Search SIG – Search Different: Tagging, Social Bookmarking and Sharing



Last night’s Search SIG was a great room-packing event that brought out close to 250 people from my estimate.  Nice job Dave and Jeff — I rarely see an SDForum SIG with half that many people.  It was also good to run into a bunch of folks I haven’t seen in a while, including Jean Sini of Stickis, David Marks of Loomia.


The panel of founders of “social search” companies del.icio.us, Digg, Wink, and Kaboodle, along with Forrester’s Charlene Li, was a great mix.  The discussion centered around tagging and search.  A couple points I found interesting:



  • Kaboodle is del.icio.us for shopping.  I somehow missed that when I saw the demo at TagCamp.  Now that I get it, I think Kaboodle will succeed wildly.  I’ve already migrated some of my del.icio.us links for a digital media receiver I want to buy to my new DMR page on Kaboodle.  Auto-discovering and storing prouct image/description/price info for stuff you’re shopping for is a simple but huge improvement over researching products the “plain link” way.

  • A prediction by Charlene Li that there will be a whole ecosystem of services that rate, rank, and measure tags and taggers across the growing set of tag-centric sites.  Makes sense if the data is there to be harvested, which it is for the most part it seems to be.

  • Del.icio.us’s Josh Schachter had the quote of the night when responding to the question about how to virally grow like del.cio.us did: “Tap into the bored-at-work network.”  Brilliant.

  • Digg spy rocks — seeing the pulse of the Web in real time is just plain fascinating.  But overall Digg desparately needs tags.  My eyes bleed when viewing stories by category.  It’s just too granular.

Charles Hudson and Brian Cantoni have additional writeups.
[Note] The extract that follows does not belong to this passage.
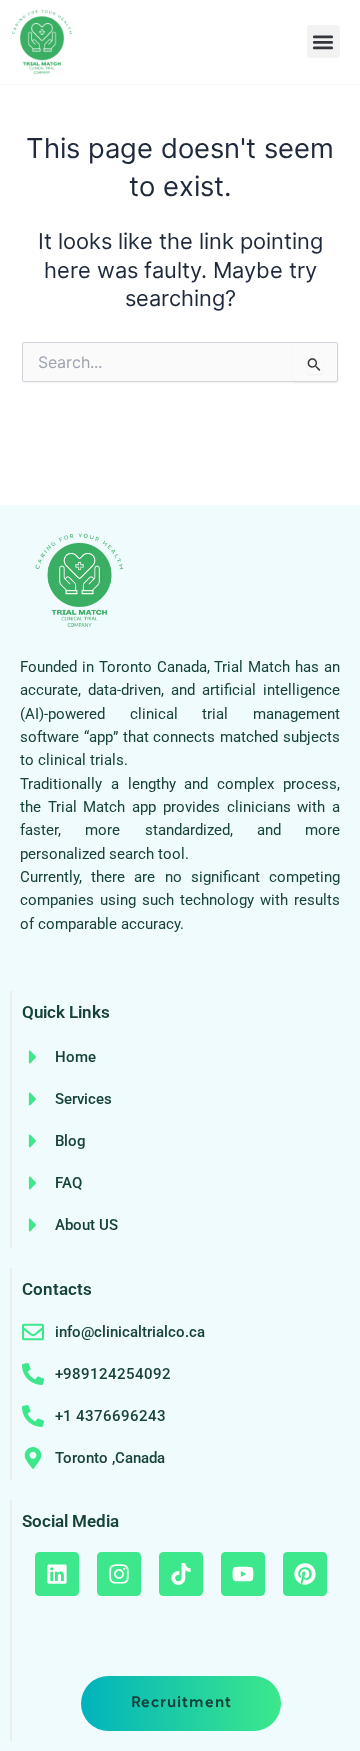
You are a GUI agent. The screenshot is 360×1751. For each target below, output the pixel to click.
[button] (323, 41)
Next Collaboration SIG Jan 23rd – How Hackers Collaborate


Speaking of SIGs, the next Collaboration SIG event, How Hackers Collaborate, will be held on Monday January 23rd in Palo Alto. 


We’ve got a great lineup including “old school hackers” Lee Felsenstein of the Homebrew Computer Club and Jim Warren of the West Coast Computer Faire, along with some “new school” folks like David Weekly and Jeff Lindsay of SupperHappyDevHouse.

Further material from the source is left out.